According to Milk, Why Choose is a continuation of the previous album, slightly bigger, but in the same style. The first song released from Why Choose is the energetic and jumpy “Straight Lines” with a rollicking guitar line and simultaneous lead vocals between band members. Milk views that track as a response to a previous song that appeared on Consumer Complaints.

“It was a big thing back then to have these answer-back records where an artist would do a song, and someone would be like taking the music–this is a girls perspective or this is a guy’s point of view. The first record had this song called ‘For Your Money’…where one member of the relationship was like, using the other, and then I just wanted to have that story told from the other side. That’s what ‘Straight Lines’ is.”

All three members of Shopping collaborate on the songwriting, according to Aggs. “They all kind of happen at the same time, although sometimes lyrics are added and changed afterwards. Most of the time I personally don’t change it. I say, ‘I’m gonna change things later,’ and never do.”

“Everything just comes together in the practice room,” Milk adds, “That’s why the lyrics are as straightforward and simple as they are because we’re very immediate, when we’re writing stuff, there’s an energy, and the lyrics just come out of that energy. That’s why a lot of the songs are about frustration and not wanting to wait, and stuff like that. It’s quite immediate.”

True to the punk DIY ethos, the band not only released Consumer Complaints by themselves, but they actually visited the record stores and brought copies of the albums. “It was fun though,” says Milk. “In the U.K., it’s not that big. If you’re gonna tour the whole of the U.K., you don’t have to set off at the crack of dawn, you got a bit of time to go around the town, you may as well go into the local shops and be trying to sell your wares, and that’s what we did.

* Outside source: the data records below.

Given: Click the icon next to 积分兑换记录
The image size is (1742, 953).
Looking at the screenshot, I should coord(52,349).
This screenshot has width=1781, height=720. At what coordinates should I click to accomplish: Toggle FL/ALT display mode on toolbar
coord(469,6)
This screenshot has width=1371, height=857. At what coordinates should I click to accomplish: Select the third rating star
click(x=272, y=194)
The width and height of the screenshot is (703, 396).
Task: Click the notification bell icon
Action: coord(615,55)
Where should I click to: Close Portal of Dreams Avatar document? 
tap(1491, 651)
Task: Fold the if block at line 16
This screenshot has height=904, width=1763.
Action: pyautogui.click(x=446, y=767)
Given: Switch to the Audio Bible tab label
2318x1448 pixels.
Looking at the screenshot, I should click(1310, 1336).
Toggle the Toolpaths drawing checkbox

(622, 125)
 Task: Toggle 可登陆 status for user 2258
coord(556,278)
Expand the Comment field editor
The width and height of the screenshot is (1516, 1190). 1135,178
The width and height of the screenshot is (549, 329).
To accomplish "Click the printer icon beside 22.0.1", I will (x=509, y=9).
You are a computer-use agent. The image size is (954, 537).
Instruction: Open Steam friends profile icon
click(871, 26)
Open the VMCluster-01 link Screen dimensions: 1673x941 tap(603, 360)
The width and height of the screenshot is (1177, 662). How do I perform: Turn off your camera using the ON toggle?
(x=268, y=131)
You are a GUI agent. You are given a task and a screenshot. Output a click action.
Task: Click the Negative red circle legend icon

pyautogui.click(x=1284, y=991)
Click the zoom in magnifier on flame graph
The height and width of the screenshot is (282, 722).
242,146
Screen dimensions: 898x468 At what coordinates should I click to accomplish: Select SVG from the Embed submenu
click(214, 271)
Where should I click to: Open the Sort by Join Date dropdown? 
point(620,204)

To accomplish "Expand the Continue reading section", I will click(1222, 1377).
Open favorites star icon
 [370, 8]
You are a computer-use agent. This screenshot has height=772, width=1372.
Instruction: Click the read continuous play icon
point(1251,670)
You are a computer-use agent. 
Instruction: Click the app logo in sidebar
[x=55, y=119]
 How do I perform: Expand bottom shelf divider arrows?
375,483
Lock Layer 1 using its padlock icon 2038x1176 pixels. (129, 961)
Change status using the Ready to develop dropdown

We toured extensively around the release of that first record, so it was quite easy be dropping things off.”

Shopping

Shopping | Photo: Steve Glashier

Given the fact that Shopping is still a relatively new band at least to American ears, it would appear the members have their work cut out for them, though they’re old pros at charming unsuspecting audiences.

“The first tour we ever did was a huge European tour that we had booked under the name of Cover Girl, our old band,” says Milk, “and we just basically turned up as Shopping and played as an entirely different band with different songs. So we’re used to winning audiences over. Hopefully that’s something we can do because it’s quite fun, dance music. And I think when we play live we have a lot of fun no matter who’s there, how many people, or if they never heard of us before. We’re confident we can win people over.”

As they get ready to tour the U.S. the band is looking forward to a new sort of challenge–real fans. “It’s kind of weirder when people do know the songs,” she says, “sometimes people sing along and I always get the words wrong. So it’s really intimidating when someone else knows the song better than you do.”

Shopping will be play a string of dates in Brooklyn and Manhattan: Oct. 12 at Elvis Guesthouse; Oct. 14 at Pianos; Oct. 14 at Santos Party House; Oct. 15 at Cake Shop; Oct. 15 at Rough Trade NYC; and Oct. 16 at Music Hall of Williamsburg. The band’s new album, Why Choose is out now.